东荒域,太上山脉。

  这里是修仙界的圣地,九十九座灵峰高耸入云,终年云雾缭绕,仙鹤啼鸣。

  无数修士梦寐以求想要拜入此地,哪怕只是做一个扫地的杂役。

  然而今日,这片圣地的宁静被打破了。

  护宗大阵“九天十地伏魔阵”早已全面开启,一层厚达百丈的金色光幕笼罩了所有灵峰。

  光幕之上,符文流转,隐隐有龙吟虎啸之声传出。

  主峰大殿前的广场上,太上仙门掌门――元婴后期的玄机真君,正负手而立,神色凝重地望着西方天际。

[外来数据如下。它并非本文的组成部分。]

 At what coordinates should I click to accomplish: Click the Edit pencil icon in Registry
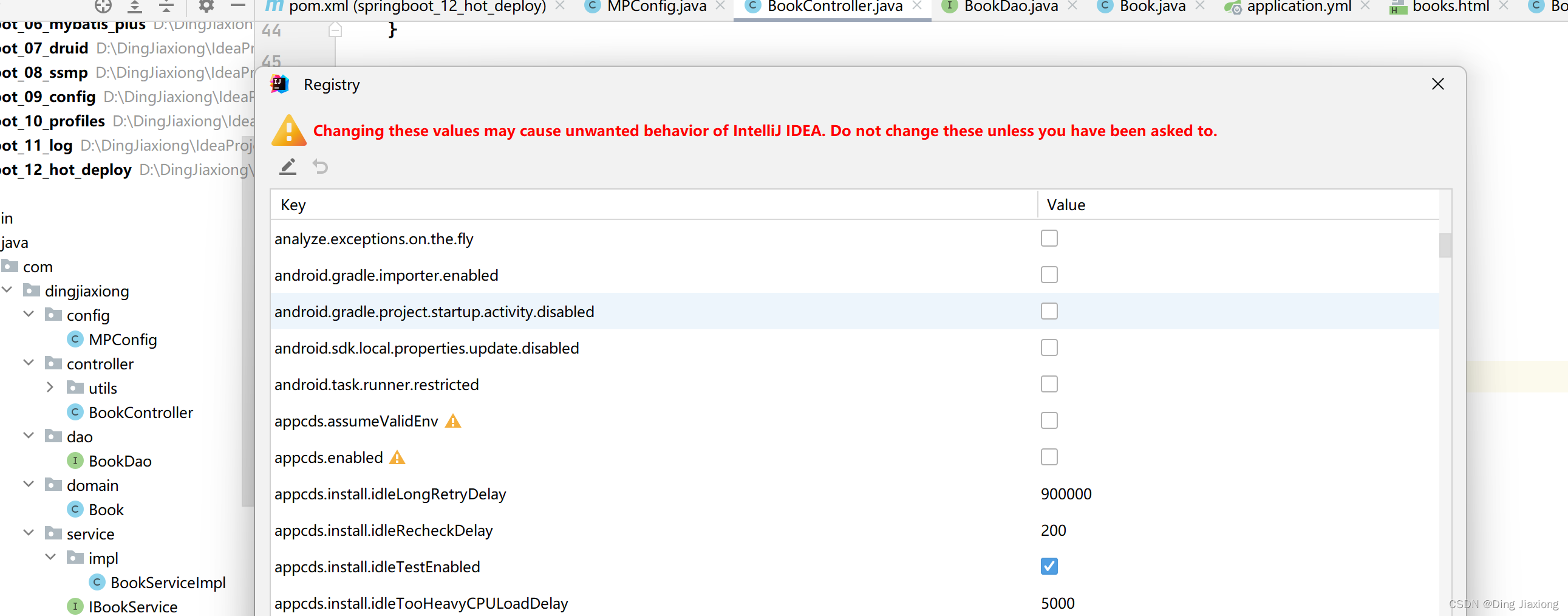pyautogui.click(x=288, y=166)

  在他身后,是宗门仅存的十二位元婴长老,以及数千名结阵以待的金丹、筑基弟子。

  “掌门师兄,那魔头真的敢来?”一名脾气火爆的长老忍不住开口,“烈火师弟虽然折了,但那是因为他轻敌!我就不信,凭我们全宗之力,再加上这护宗大阵和昊天镜,还拿不下一个野路子出身的金丹魔修?”

  玄机真君没有回头,只是轻轻叹了口气。

  “野路子?”

  他从袖中掏出一枚破碎的命牌,那是烈火真君的。

  命牌虽然碎了,但上面残留的气息却并未消散,反而透着一种诡异的、仿佛历经万载腐朽的死气。

  “能把烈火师弟变成那副鬼样子,甚至让他甘愿为奴……这绝不是普通的魔修手段。”

  玄机真君抬起头,目光穿透云层。

  “而且,我担心的不是他敢不敢来。”

  “而是……他会怎么来。”

  话音刚落。

  西方的天际线上,突然涌现出一片黑红色的潮汐。

  那不是云,而是滔天的煞气。

  一艘狰狞的黑色巨舰,破开云海,如同一颗黑色的陨石,带着令人窒息的压迫感,缓缓逼近。

  “来了!”

  太上仙门的弟子们发出一阵骚动。

  隔着护宗大阵,他们都能感受到那艘巨舰上散发出的恐怖恶意。

  尤其是船身两侧那些密密麻麻的琉璃舱,里面关着的人正对着他们露出诡异的狂笑,这一幕让不少心志不坚的弟子当场呕吐。

  “这就是……长生铺?”玄机真君瞳孔微缩。

  【清算号】在距离大阵十里处停下。

  苏墨坐在甲板的龙椅上,手里依旧端着那杯茶。

  他看着下方那层乌龟壳一样的金色光幕,以及光幕后严阵以待的太上仙门众人,笑了。

  “挺热闹。”

  苏墨放下茶杯,对着身旁的小云挥了挥手。

  “念。”

  青云老祖立刻清了清嗓子,运足灵力,将声音通过阵法放大,如雷霆般滚过太上山脉。

  “太上仙门听着!”

  “根据《上古长生债权录》记载!天元历三万六千年,贵宗二代祖师向我主借寿八百年!约定千年归还,利息三成!”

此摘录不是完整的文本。